## INPUT MATERIAL:
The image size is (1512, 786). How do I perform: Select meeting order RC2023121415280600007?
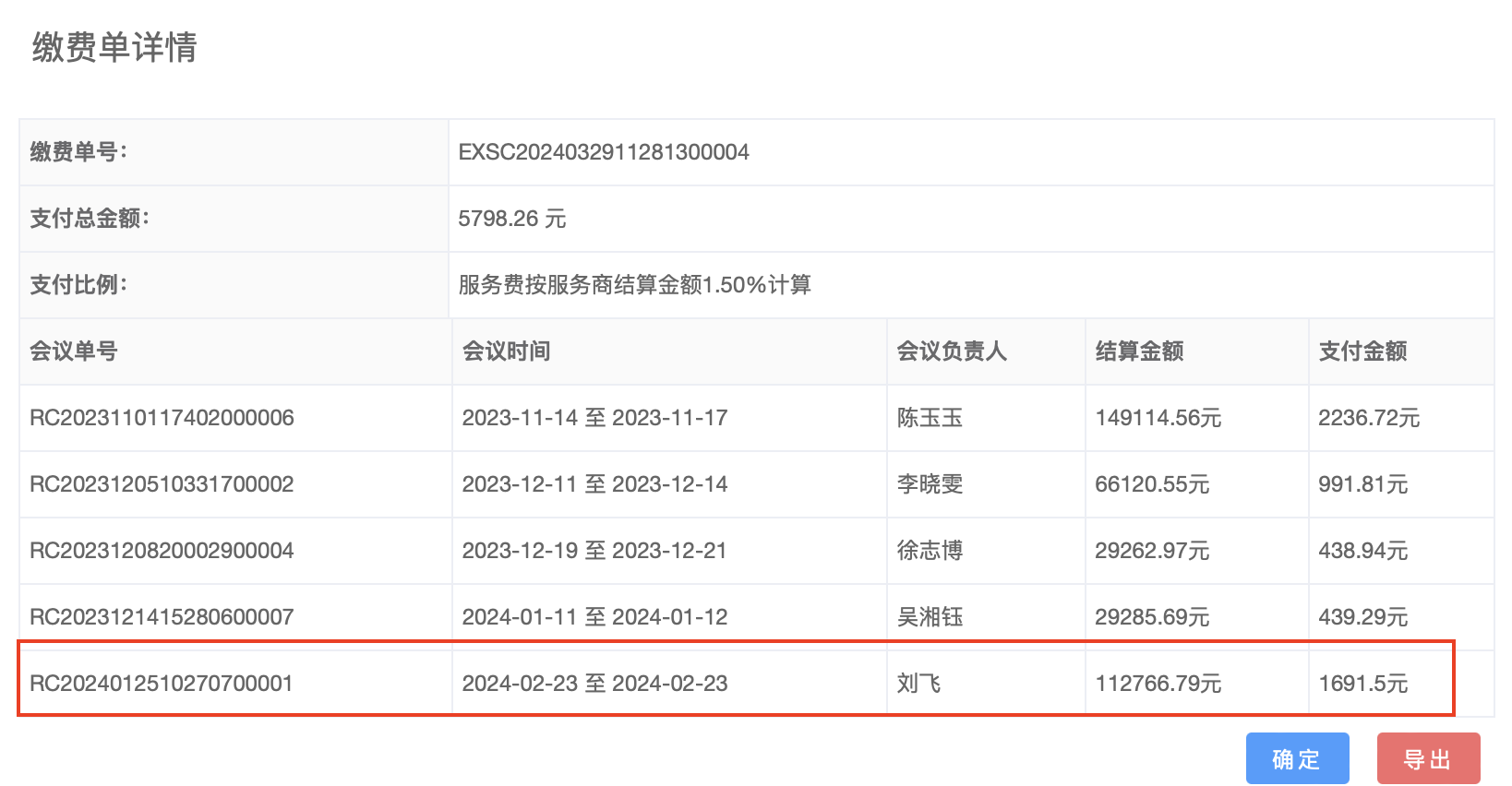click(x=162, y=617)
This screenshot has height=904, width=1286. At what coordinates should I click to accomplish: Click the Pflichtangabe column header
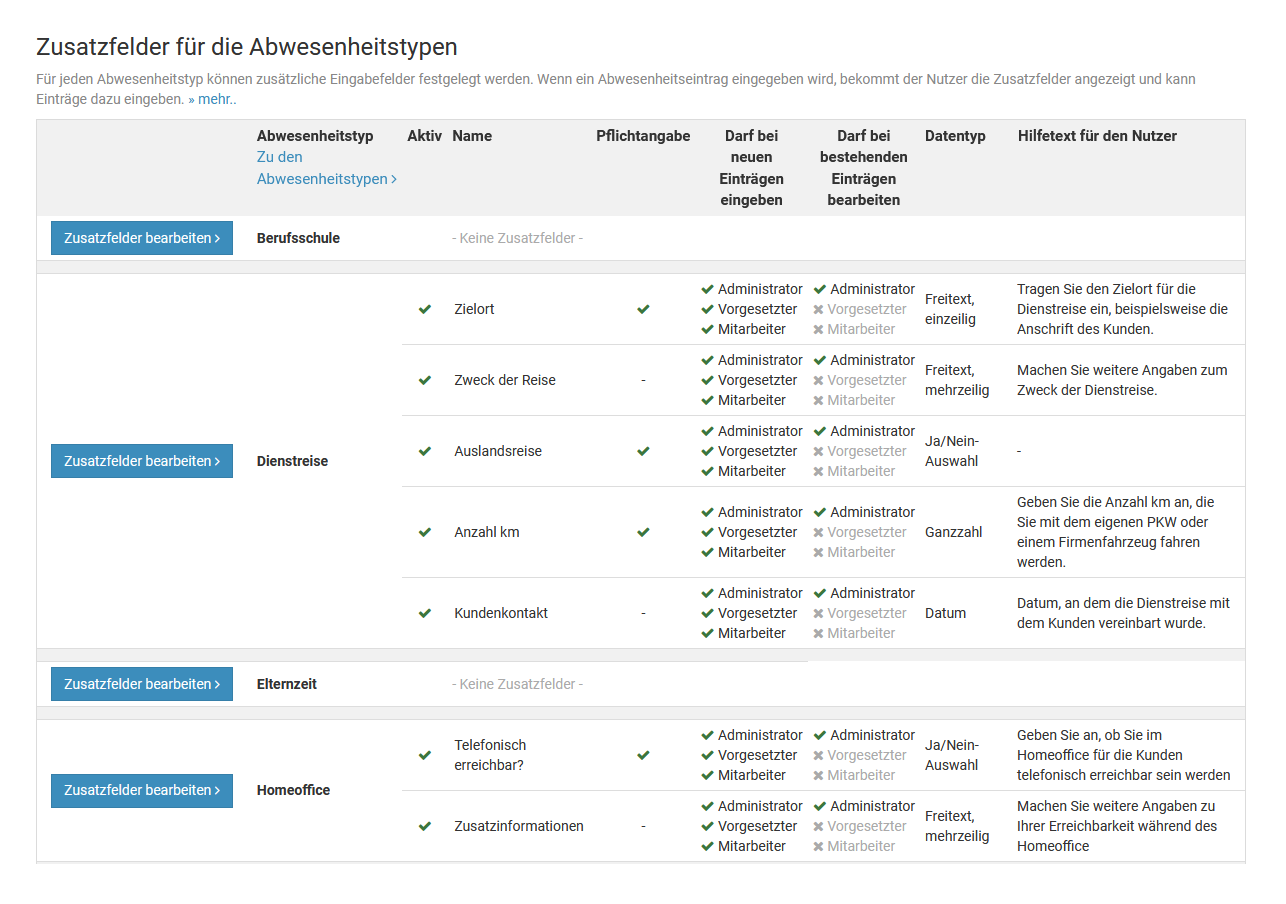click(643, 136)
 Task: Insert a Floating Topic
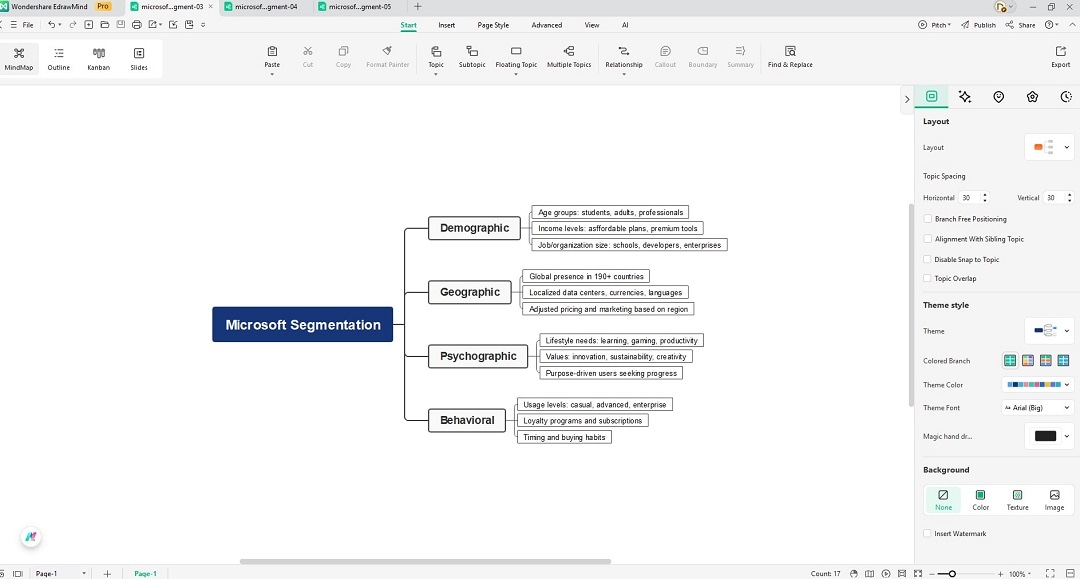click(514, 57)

## SHORT EXERCISE:
Retype the entries above word for word, omitting the pictures.

## EXERCISE SOLUTION:
The image size is (1512, 786). How do I perform: Select meeting order RC2023121415280600007?
click(x=162, y=617)
This screenshot has height=904, width=1286. At what coordinates should I click to accomplish: Click the Pflichtangabe column header
click(643, 136)
 Task: Insert a Floating Topic
click(514, 57)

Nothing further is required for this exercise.